**Aufgabenliste:**
**a.** Beantworte anhand des Textes zu La Marmotte 2010 folgende Fragen:
(i) Für welches Team fährt Michael Schulz offiziell nicht?
(ii) Welche Höhe wird für den Col du Galibier angegeben?
(iii) Über welchen Weg und zu welchem Ort führte der Schlussanstieg?
**b.** Fasse den Text zu La Marmotte 2010 in zwei Sätzen zusammen.
**c.** Gib aus dem Text zu La Marmotte 2010 den Abschnitt wortgetreu zurück, beginnend bei „Anfang Juli nahm“ und endend bei „Dank dafür !“.

**Seitentext:**

Offiziell fährt Michael Schulz nicht für das Cycling Team Essen ... dennoch gehört er einfach irgendwie zu uns !
Anfang Juli nahm Michael beim französischen Marathonklassiker La Marmotte 2010 teil ! Die Route führt über die legendären Pässe Col du Glandon ( 1918 m ) - Col du Télégraph ( 1570 m) - Col du Galibier ( 2642 m ) und Col du Lautaret ( 2057 m) . Der Schlußanstieg ging dann über die "21 Kehren des Teufels" nach L'Alpe d'Huez ( 1880 m ). Hier Michael's beeindruckender Bericht - vielen Dank dafür !

**Gegebene Daten:**
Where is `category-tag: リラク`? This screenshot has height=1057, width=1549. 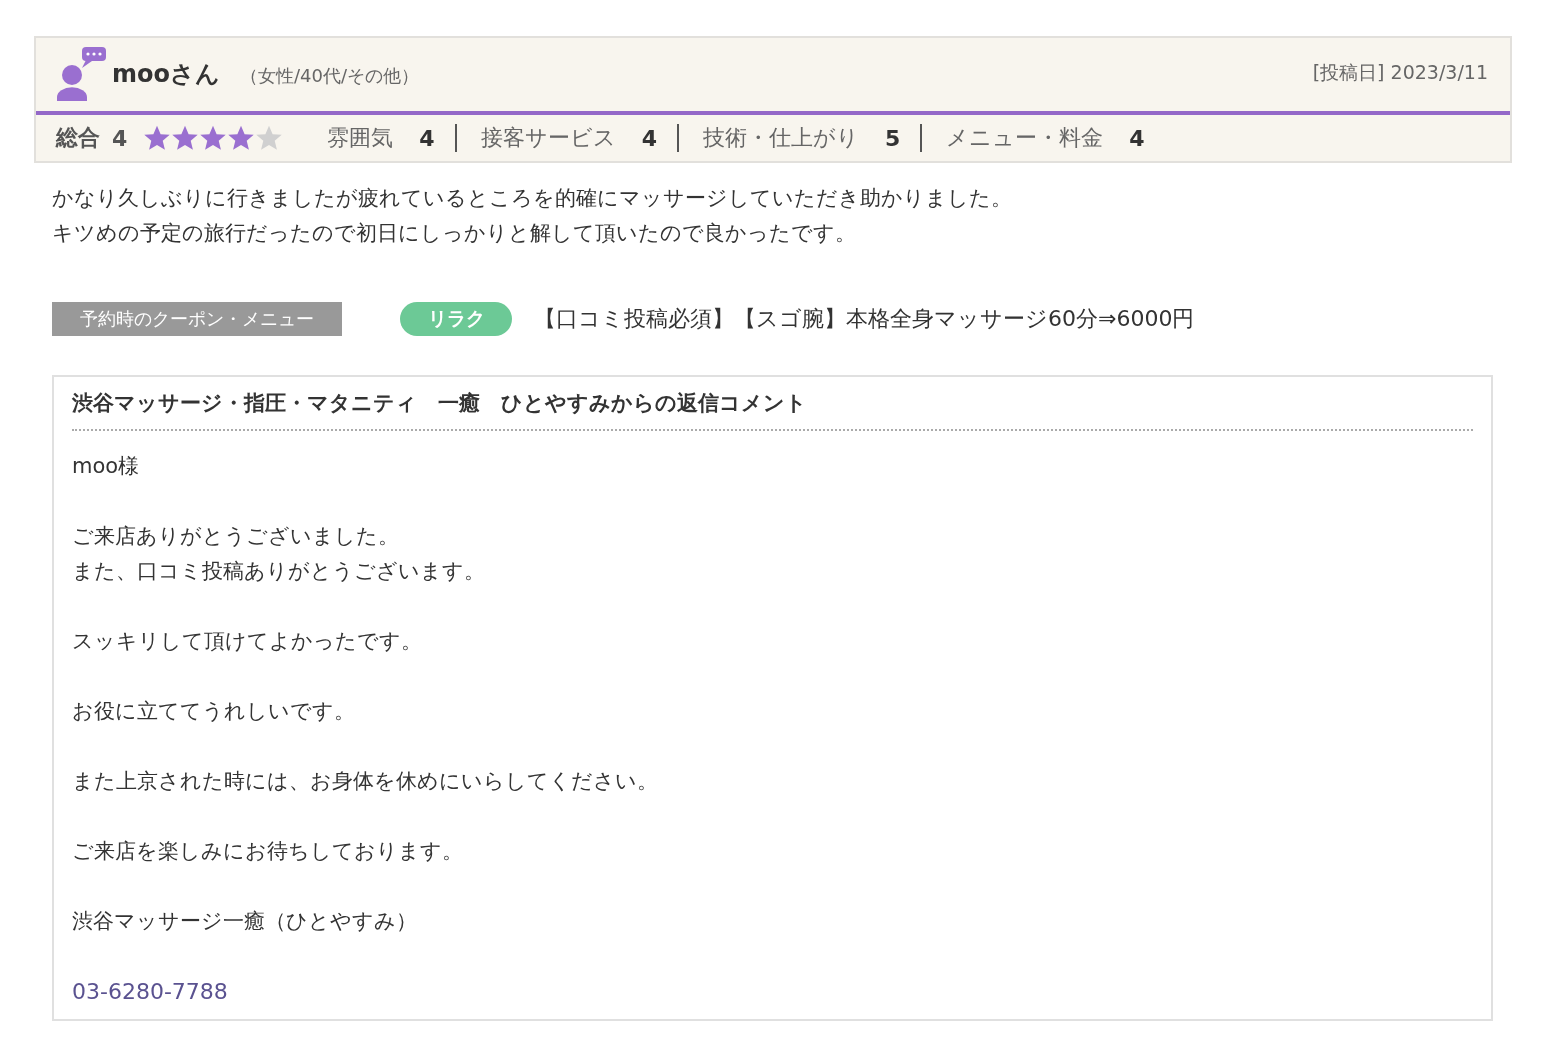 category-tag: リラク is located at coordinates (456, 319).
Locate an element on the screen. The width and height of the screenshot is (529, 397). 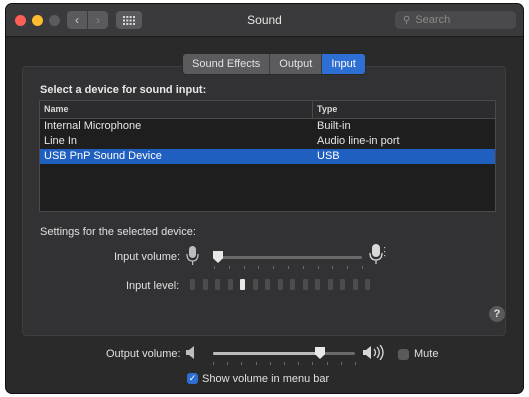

**Lösungen:**
**a.**
(i) Für das Cycling Team Essen.
(ii) 2642 m.
(iii) Über die „21 Kehren des Teufels“ nach L'Alpe d'Huez (1880 m).

**b.** Michael Schulz fährt offiziell nicht für das Cycling Team Essen, gehört aber trotzdem irgendwie dazu und nahm Anfang Juli am französischen Marathonklassiker La Marmotte 2010 teil. Die Route führte über den Col du Glandon, den Col du Télégraph, den Col du Galibier und den Col du Lautaret, und der Schlussanstieg ging über die „21 Kehren des Teufels“ nach L'Alpe d'Huez.

**c.**
Anfang Juli nahm Michael beim französischen Marathonklassiker La Marmotte 2010 teil ! Die Route führt über die legendären Pässe Col du Glandon ( 1918 m ) - Col du Télégraph ( 1570 m) - Col du Galibier ( 2642 m ) und Col du Lautaret ( 2057 m) . Der Schlußanstieg ging dann über die "21 Kehren des Teufels" nach L'Alpe d'Huez ( 1880 m ). Hier Michael's beeindruckender Bericht - vielen Dank dafür !